> PROMPT
Could you turn the lines of the records, from the very first line through the line containing "Focus the Minute" (both included), into a numbered list that leaves out any blank lines?

Rows from a dataset
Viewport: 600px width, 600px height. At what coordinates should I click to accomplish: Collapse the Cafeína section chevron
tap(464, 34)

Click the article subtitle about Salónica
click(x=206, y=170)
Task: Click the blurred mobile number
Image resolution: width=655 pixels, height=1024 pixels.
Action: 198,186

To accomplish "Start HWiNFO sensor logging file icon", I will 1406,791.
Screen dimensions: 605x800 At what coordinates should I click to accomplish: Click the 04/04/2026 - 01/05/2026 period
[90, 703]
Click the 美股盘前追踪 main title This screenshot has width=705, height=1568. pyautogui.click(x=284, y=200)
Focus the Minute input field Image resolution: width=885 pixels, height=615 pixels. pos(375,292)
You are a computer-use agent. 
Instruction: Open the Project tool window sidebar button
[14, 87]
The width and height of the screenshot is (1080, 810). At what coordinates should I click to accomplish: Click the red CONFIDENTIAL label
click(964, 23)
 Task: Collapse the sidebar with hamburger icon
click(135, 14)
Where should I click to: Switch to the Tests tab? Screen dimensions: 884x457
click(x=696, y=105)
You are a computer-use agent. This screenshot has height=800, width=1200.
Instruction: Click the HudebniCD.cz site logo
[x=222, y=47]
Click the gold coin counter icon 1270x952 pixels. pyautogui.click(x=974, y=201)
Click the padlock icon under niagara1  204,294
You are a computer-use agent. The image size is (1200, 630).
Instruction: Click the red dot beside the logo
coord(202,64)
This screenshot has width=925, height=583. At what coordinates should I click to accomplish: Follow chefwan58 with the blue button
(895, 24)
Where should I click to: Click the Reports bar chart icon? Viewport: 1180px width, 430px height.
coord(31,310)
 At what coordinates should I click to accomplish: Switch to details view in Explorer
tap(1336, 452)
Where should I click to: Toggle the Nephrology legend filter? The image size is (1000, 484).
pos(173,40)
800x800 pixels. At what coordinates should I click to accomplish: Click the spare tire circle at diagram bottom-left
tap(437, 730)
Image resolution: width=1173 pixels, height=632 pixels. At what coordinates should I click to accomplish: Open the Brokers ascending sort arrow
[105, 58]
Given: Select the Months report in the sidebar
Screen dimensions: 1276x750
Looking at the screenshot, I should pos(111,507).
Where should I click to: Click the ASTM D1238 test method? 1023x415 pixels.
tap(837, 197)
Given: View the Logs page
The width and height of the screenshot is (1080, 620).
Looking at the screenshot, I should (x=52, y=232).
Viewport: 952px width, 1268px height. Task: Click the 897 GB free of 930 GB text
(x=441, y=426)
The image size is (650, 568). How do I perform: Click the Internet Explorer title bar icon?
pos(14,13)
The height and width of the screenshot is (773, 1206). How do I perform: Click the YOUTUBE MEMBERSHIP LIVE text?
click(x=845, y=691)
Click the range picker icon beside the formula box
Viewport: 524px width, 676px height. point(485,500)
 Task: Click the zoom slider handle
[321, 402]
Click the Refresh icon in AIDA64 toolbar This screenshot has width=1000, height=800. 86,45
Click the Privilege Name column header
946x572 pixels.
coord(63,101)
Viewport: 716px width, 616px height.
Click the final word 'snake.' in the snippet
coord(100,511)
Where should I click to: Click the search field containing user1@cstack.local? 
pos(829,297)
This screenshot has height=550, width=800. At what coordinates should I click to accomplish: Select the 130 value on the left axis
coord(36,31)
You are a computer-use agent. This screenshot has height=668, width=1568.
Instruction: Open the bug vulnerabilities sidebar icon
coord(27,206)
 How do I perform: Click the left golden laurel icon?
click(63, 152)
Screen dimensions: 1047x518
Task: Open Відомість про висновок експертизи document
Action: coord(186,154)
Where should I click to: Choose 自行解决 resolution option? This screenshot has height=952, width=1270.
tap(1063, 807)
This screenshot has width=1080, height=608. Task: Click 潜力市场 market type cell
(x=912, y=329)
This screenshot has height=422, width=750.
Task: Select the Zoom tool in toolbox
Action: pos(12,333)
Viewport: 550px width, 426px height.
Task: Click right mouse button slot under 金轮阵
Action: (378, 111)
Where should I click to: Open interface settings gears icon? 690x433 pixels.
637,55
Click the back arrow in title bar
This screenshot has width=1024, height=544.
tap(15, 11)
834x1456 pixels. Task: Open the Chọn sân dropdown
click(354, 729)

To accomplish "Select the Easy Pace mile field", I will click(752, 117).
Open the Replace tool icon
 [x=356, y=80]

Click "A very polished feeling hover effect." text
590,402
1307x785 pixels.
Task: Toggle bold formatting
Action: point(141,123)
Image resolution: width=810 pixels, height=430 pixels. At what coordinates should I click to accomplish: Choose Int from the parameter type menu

> EXERCISE OUTPUT
1. Viewport: 600px width, 600px height. At what coordinates should I click to accomplish: Collapse the Cafeína section chevron
2. tap(464, 34)
3. Click the article subtitle about Salónica
4. click(x=206, y=170)
5. Task: Click the blurred mobile number
6. Image resolution: width=655 pixels, height=1024 pixels.
7. Action: 198,186
8. To accomplish "Start HWiNFO sensor logging file icon", I will 1406,791.
9. Screen dimensions: 605x800 At what coordinates should I click to accomplish: Click the 04/04/2026 - 01/05/2026 period
10. [90, 703]
11. Click the 美股盘前追踪 main title This screenshot has width=705, height=1568. pyautogui.click(x=284, y=200)
12. Focus the Minute input field Image resolution: width=885 pixels, height=615 pixels. pos(375,292)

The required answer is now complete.